## Exercise aim
Please print nothing but the lines from the one containing "Where should I" to the final line below, exactly, and no pictures.

+++++

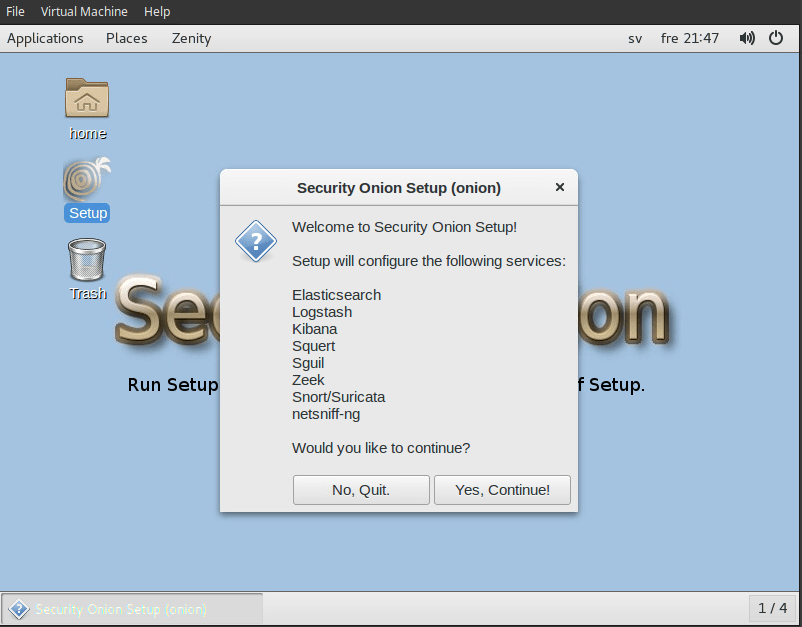Viewport: 802px width, 627px height.
Task: Open the File menu
Action: click(x=15, y=12)
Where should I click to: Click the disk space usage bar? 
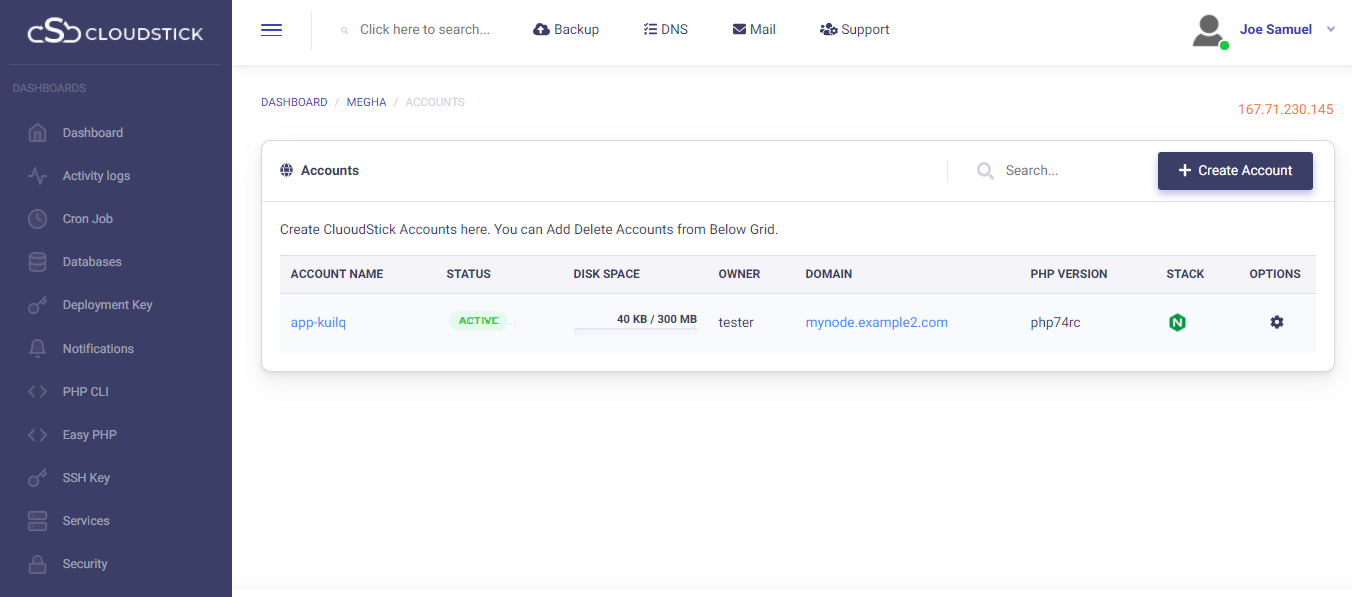635,330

+++++

## Answer to the problem
Where should I click to: Click the disk space usage bar? 
635,330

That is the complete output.